From the pantry her voice carried as she telephoned her guests. Surely it was good, he thought, for her to have had some pleasures while he was away. On a table in the library a magazine lay open to a double page of photographs. There was the fine, symmetrical facade of this house, with Pam in riding clothes standing on the front steps. There was Pam at the stables under a clock and a gilded weather-vane. And Pam again, taking the jumps at a horse show. Finally, Pam in evening dress, the Grecian, columnar sort of dress that she always wore, standing in a group at—Eddy bent to read the caption—“the benefit for the hospital, the high point of the social season.” He was reading further when she came in.
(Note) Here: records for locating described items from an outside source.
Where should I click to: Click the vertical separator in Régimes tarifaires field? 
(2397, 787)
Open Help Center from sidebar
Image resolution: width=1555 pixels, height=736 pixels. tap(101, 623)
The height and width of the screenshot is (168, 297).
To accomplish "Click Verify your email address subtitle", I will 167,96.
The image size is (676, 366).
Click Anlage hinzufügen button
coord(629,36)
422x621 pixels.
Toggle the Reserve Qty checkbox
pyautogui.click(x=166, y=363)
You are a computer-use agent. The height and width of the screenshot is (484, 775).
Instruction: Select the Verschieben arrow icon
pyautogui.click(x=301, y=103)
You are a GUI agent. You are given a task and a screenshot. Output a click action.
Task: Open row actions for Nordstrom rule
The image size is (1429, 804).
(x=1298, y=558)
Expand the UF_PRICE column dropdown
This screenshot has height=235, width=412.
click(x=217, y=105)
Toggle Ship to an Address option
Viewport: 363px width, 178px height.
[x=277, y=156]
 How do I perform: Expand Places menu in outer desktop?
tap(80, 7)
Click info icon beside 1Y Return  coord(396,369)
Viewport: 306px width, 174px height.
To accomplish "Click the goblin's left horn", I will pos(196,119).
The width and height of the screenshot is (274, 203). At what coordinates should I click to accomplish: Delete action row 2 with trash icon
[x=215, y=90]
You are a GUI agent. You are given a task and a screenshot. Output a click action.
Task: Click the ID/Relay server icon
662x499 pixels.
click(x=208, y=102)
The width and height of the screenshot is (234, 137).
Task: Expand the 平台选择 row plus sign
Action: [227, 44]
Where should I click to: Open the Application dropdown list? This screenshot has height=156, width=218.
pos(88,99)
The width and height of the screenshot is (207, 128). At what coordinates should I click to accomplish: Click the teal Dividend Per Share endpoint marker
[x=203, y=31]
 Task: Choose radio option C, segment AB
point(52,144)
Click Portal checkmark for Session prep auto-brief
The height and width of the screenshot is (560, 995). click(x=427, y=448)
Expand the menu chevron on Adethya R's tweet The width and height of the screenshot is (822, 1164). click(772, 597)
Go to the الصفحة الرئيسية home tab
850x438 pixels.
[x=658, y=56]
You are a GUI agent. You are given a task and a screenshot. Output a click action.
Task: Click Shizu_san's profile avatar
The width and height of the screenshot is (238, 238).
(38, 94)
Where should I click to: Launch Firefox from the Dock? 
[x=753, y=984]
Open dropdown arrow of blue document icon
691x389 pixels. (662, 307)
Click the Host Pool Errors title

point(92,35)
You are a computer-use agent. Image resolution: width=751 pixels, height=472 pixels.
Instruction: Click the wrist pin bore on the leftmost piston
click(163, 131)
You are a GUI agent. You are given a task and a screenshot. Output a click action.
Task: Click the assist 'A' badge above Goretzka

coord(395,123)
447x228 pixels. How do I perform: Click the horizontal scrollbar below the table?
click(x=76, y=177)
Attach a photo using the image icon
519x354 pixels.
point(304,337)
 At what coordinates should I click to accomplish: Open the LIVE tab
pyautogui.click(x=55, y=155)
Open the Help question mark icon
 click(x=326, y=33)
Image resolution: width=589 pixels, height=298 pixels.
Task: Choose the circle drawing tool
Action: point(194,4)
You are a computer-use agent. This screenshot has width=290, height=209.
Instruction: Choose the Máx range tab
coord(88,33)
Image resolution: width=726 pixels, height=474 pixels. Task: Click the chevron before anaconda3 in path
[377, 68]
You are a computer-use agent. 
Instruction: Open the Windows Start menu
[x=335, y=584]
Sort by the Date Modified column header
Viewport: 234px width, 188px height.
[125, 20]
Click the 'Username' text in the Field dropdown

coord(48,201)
“I’m sorry it’s taking so long to go through the list, but anyway, the coffee’s on in the meantime—oh, you’re looking at that silly article.” And she said, apologizing, “It must seem to you that all I did was enjoy myself, while you had nothing.”
“There was no reason why you shouldn’t enjoy yourself. You couldn’t have helped me by locking your door and pulling the blinds down.”
And yet it came to him suddenly that his entry into this life that she had established here might not be easy for her. Nor easy for him either.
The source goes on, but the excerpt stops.